The reason the President wants fast track is it silences opposition, it cuts out debate, and pushes through these unpopular trade deals. We all know in this body--every single Republican and every single Democrat in this body--that these trade agreements--NAFTA, CAFTA, PNTR with China, trade agreement with South Korea, trade agreement with Colombia, trade agreement with Peru and Panama--if they came to a vote in the United States among 300 million Americans, they would be soundly defeated. We all know that. Many of us ran campaigns last year, in our elections a year ago, talking about these trade agreements and what they mean.

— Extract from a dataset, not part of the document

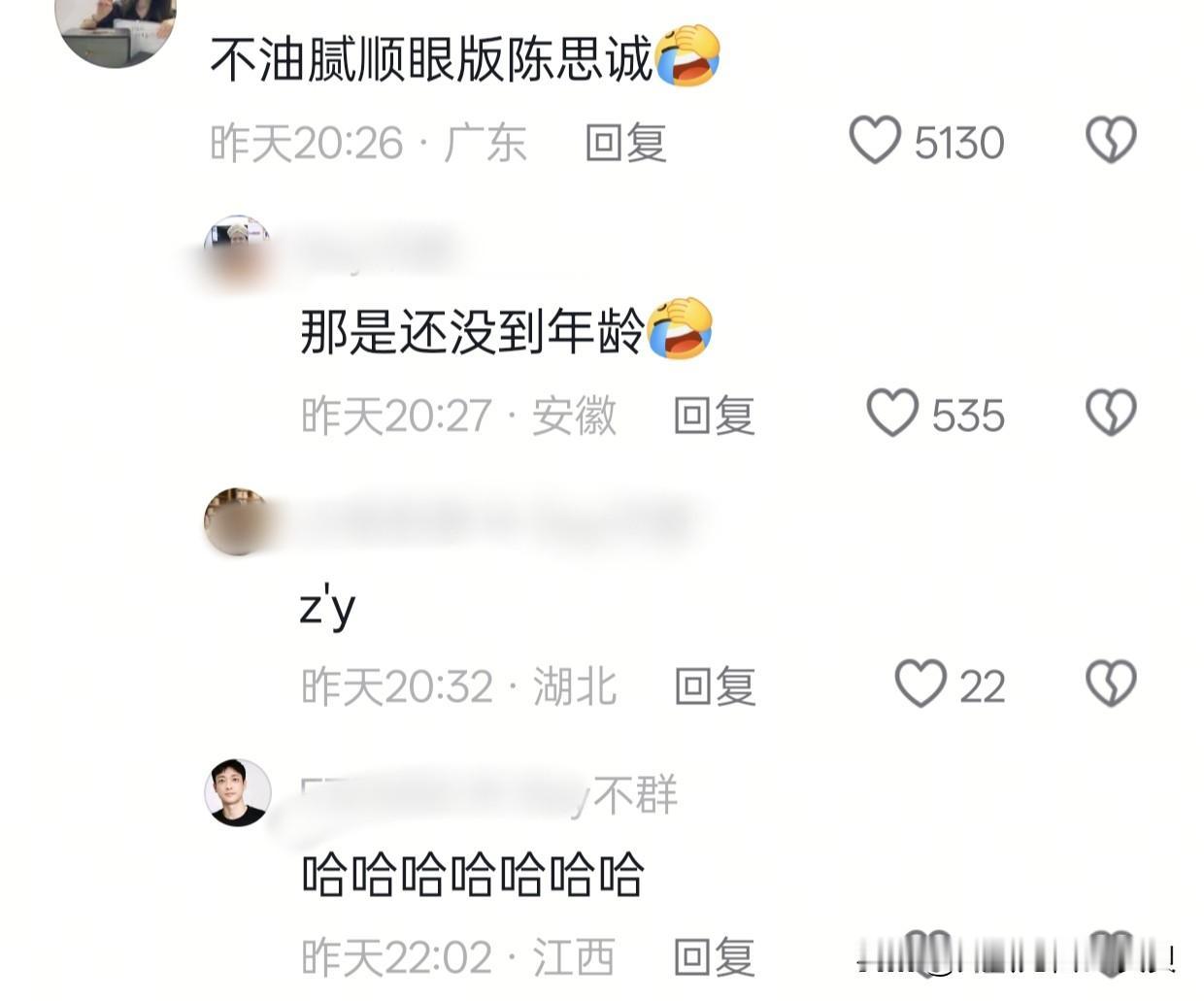Image resolution: width=1204 pixels, height=1001 pixels.
Task: Reply to the 那是还没到年龄 comment
Action: (715, 416)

The current system is not sustainable. People in Ohio and throughout this country will not stand for more of it. Labor unions, environmental groups, church groups, development groups are not out lobbying for the Peru Free Trade Agreement. People don't come up to me at schools or in church or in factories or in small businesses or walking down the street or when my wife and I go to the grocery store, and say: Hey, you ought to pass another trade agreement because they are working well. Our trade deficit only went from $38 billion to $800 billion in 15 years. They are really working. More jobs created; more manufacturing.

Of course, they are not asking us to vote for these trade agreements because they simply aren't working. Why would we do another trade agreement when NAFTA didn't work, when CAFTA didn't work, when PNTR with China doesn't work, when these other trade agreements simply don't work?

I think Americans want trade. I want trade. We want trade. We want plenty of it, but under rules that raise standards and ensure our experts have a lasting and sustainable market for consumers. Trade can be a development tool, but the way this administration pursues trade is not promoting sustainable development. We want trade with countries that will be a lasting market for American goods--a market for American goods, not just a source such as Jordan has become, such as China is, such as Peru is becoming--not a source for cheap labor. The American people want a pro-trade, pro-development, pro-working families, forward-looking approach.

We have a choice. We can work with the countries we want to trade with, make sure they play fair, make sure they can purchase our products, make sure the standards of living go up in those countries over a long period, or we can continue to walk myopically, nearsightedly, blindly into even more of the same trade deals. We can continue free trade on the cheap, or we can respect the progress America has made over the last century: our hard-fought labor laws, our food safety laws, our consumer product laws that protect children, that protect our families, that give us one more reason to be proud of our great country; or we can do what the President wants and what the leadership from the Republican Party in this Congress wants. We can take two steps--we can take two steps back from this progress to accommodate lax labor and safety standards.

This Congress has a choice too. We can pass legislation to combat unfair currency, or we can continue to let China cheat. We can bolster trade enforcement, or we can rely on the administration's discretion to enforce our trade laws. We can assist workers laid off to unfair trade, or we can continue to look the other way.

We have heard voters in Ohio and around the country call for big changes to trade policy. We are hearing consumers demand accountability for the unsafe imports that are on our store shelves. Looking into the eyes of Sara and her children yesterday, looking into the eyes of Sara yesterday, of her friend Sonia, and seeing the look she had about why isn't the government on our side on this--it does matter. We are hearing consumers demand accountability for the unsafe imports that are on our store shelves.

Passing a trade agreement with Peru is not the change Americans demanded last year, that Americans continue to demand now, and that America will continue to demand in the years ahead.